RS Trip (Anne Frank)
Recently, the Lower Fifth GCSE Religious Studies group visited the Crescent Theatre to see a performance of ‘The Diary of Anne Frank’. Here, Fran Walker of L5A reviews the play.
The play was very moving, beginning with Otto Frank sitting reading Anne’s diary and wearing a scarf that we later learned Anne had made for him as a Hanukah present while the Frank family was in hiding. The play then shifted in time to before the Franks had to go into hiding, and we saw them as a normal and well respected German family. They had moved to Holland to escape Nazi persecution only to find Holland was to be occupied too. Under the Nazis, it wasn’t long until the Jews were so terrified that Anne’s Father decided that the family must go in to hiding. In secret, the family sneaked up to an attic above her father’s old company. It was very well acted and moving because it was a true story told from a real person’s point of view. We all found it poignant how the Franks, the Van Daans and Mr Dussel hid in the attic for two years, and were only discovered towards the end of the war and then transported on the last train taking Dutch Jews to the death camps. At the end of the play the actors returned to the stage, once again wearing their Star of David emblems, and explained how each of the Franks and their companions had died, be it from illness or being gassed.
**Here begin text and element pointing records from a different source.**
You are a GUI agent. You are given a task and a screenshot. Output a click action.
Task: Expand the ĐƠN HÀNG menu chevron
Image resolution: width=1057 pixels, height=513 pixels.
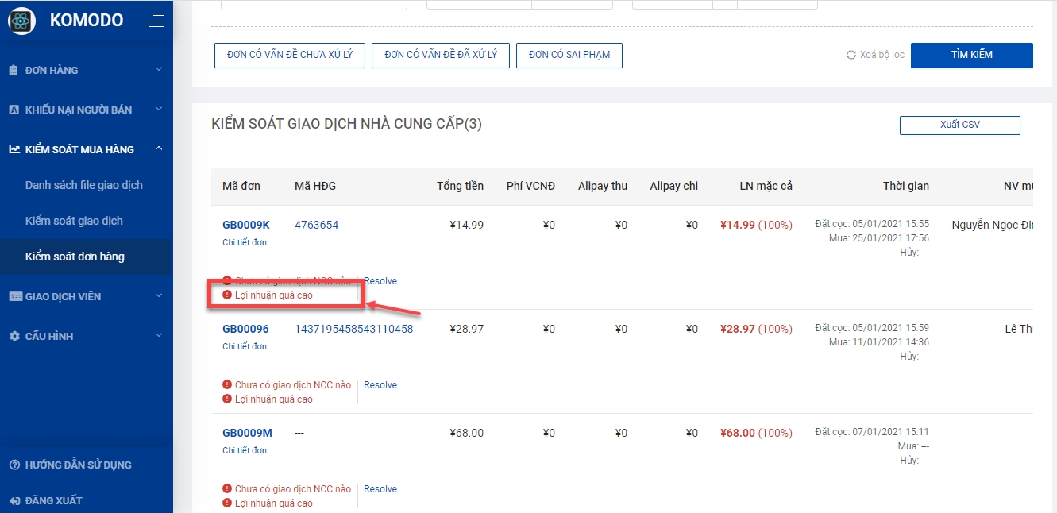coord(159,70)
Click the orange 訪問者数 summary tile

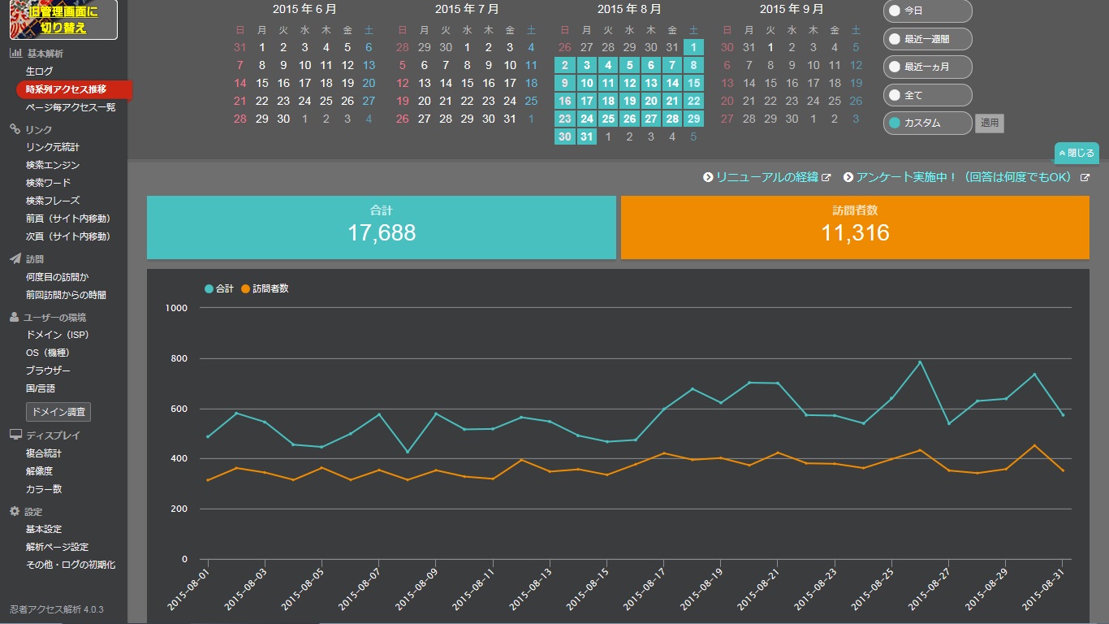pyautogui.click(x=855, y=228)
It was incredibly sad to be told that the men, women and children were all separated and taken to different places before they died. We all found it deeply moving that Peter, the15 year old son of the Van Daans had died just one day before the end of the war. Only Otto Frank survived and the final scene of the play featured him sitting reading Anne’s diary, the section where it ends abruptly, mid sentence, as the Franks were being forced out of their hideaway by the Nazis. When Otto realised this, he started to cry and the play ended.
This play was definitely worth seeing, and I think it made the Holocaust and Jewish suffering seem much more personal, as it was a reminder that the millions who died in the tragedy were real people with individual lives. As well as being an enjoyable trip, it was very educational in the widest sense as it engaged your feelings.